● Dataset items
= = = = = = =

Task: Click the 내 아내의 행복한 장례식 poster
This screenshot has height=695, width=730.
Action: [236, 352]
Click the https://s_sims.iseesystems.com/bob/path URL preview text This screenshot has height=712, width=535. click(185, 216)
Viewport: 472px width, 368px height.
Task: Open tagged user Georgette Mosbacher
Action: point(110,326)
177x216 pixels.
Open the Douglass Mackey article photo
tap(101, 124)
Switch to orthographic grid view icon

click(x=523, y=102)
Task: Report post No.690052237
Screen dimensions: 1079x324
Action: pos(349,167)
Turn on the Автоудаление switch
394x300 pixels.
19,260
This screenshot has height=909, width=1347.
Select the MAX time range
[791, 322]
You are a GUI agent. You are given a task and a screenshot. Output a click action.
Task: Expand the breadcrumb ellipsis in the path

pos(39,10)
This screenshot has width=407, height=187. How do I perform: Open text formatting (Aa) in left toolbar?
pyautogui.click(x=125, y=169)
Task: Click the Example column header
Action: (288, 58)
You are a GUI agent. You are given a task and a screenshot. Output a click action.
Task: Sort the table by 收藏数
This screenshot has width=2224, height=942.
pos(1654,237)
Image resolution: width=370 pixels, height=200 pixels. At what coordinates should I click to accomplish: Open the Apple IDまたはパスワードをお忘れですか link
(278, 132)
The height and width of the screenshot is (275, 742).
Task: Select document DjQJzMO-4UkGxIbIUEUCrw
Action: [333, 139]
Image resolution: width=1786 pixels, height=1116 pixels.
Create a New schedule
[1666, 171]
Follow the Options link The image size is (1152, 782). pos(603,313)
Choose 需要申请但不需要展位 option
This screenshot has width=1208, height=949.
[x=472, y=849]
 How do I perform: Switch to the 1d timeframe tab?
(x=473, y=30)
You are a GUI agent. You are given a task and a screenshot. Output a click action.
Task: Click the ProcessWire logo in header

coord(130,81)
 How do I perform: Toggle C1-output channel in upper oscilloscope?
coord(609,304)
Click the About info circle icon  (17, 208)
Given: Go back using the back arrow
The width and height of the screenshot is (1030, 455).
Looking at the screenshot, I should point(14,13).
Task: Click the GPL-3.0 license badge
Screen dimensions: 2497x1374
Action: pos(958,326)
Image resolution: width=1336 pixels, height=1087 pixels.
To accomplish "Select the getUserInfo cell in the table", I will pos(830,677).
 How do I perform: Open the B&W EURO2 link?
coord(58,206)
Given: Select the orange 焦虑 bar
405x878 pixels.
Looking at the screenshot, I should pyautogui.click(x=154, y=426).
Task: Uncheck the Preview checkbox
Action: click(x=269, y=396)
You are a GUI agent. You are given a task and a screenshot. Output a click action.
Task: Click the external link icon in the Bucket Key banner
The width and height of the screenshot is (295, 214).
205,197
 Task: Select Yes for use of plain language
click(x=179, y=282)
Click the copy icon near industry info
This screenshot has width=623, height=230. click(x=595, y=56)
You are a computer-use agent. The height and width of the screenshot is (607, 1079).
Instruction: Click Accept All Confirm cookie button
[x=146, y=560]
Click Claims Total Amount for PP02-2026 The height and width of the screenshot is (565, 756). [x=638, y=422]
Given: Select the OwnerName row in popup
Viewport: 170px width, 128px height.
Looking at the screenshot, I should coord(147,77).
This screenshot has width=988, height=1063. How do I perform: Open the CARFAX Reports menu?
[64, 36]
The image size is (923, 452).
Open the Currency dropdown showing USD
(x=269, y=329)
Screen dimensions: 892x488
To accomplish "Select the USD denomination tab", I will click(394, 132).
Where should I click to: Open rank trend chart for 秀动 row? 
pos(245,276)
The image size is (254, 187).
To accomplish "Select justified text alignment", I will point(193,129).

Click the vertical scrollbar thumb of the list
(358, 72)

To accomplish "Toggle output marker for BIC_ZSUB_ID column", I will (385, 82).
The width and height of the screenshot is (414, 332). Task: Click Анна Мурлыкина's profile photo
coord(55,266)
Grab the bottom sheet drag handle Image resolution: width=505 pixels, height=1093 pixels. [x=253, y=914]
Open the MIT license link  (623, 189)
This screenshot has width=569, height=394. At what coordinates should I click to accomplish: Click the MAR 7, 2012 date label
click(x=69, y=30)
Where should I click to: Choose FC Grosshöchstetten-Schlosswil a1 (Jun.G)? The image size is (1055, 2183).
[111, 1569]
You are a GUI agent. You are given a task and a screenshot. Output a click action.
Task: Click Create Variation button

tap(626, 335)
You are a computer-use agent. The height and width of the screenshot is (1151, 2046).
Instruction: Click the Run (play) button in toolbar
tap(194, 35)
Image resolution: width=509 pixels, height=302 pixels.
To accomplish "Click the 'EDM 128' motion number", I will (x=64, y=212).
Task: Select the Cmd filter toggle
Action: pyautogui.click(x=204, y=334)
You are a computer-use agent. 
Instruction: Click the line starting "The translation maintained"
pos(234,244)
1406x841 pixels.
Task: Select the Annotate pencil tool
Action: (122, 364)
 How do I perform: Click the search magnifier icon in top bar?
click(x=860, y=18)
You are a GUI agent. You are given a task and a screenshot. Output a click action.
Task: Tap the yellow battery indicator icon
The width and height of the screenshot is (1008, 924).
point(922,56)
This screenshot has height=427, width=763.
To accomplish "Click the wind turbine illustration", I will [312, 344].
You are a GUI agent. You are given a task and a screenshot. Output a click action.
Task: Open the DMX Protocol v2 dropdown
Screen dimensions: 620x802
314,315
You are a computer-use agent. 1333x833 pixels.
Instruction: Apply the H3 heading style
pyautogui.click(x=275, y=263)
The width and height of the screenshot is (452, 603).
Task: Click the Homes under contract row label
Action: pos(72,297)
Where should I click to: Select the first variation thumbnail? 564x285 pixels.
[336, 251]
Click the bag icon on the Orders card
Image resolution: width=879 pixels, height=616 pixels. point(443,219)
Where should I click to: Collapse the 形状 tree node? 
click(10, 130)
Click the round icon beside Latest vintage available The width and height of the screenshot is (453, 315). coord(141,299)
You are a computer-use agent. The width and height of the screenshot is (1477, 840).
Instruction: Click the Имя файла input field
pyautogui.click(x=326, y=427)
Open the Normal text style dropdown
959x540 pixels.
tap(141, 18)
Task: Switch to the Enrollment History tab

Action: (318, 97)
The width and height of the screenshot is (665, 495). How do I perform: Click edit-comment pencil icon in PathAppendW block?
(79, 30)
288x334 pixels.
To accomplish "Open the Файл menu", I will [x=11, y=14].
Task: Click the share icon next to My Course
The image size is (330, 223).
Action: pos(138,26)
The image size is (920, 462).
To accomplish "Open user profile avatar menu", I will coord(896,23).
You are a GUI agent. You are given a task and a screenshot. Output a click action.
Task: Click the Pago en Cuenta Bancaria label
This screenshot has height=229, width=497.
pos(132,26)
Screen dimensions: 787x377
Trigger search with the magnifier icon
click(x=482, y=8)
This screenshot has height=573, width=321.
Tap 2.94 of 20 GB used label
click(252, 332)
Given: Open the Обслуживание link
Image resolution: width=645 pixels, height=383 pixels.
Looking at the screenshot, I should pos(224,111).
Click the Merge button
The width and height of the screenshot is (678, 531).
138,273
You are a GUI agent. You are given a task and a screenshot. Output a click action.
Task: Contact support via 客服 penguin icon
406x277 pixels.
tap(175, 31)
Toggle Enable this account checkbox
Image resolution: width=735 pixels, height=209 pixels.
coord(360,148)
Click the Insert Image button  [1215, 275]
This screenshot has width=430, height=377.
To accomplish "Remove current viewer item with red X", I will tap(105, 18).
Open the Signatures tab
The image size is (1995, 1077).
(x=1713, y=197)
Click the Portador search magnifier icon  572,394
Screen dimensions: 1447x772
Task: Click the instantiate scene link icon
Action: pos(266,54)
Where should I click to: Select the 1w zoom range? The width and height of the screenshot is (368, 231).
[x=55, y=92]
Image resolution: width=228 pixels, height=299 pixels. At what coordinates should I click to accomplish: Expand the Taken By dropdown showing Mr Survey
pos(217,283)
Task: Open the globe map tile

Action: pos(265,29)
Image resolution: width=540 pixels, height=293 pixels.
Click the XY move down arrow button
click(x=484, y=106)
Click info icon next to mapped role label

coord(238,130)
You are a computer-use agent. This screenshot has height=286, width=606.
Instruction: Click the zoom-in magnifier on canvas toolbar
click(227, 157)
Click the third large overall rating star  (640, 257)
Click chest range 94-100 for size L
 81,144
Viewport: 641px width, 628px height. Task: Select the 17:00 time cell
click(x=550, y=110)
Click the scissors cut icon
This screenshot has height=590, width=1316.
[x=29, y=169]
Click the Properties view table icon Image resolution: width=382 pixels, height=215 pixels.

= = = = = = =

● AIM
Reproduce the lines above verbatim, starting at the line containing "Click the Insert" and ending at the line containing "(x=1713, y=197)", both included.

● FINISHED TASK
Click the Insert Image button  [1215, 275]
This screenshot has width=430, height=377.
To accomplish "Remove current viewer item with red X", I will tap(105, 18).
Open the Signatures tab
The image size is (1995, 1077).
(x=1713, y=197)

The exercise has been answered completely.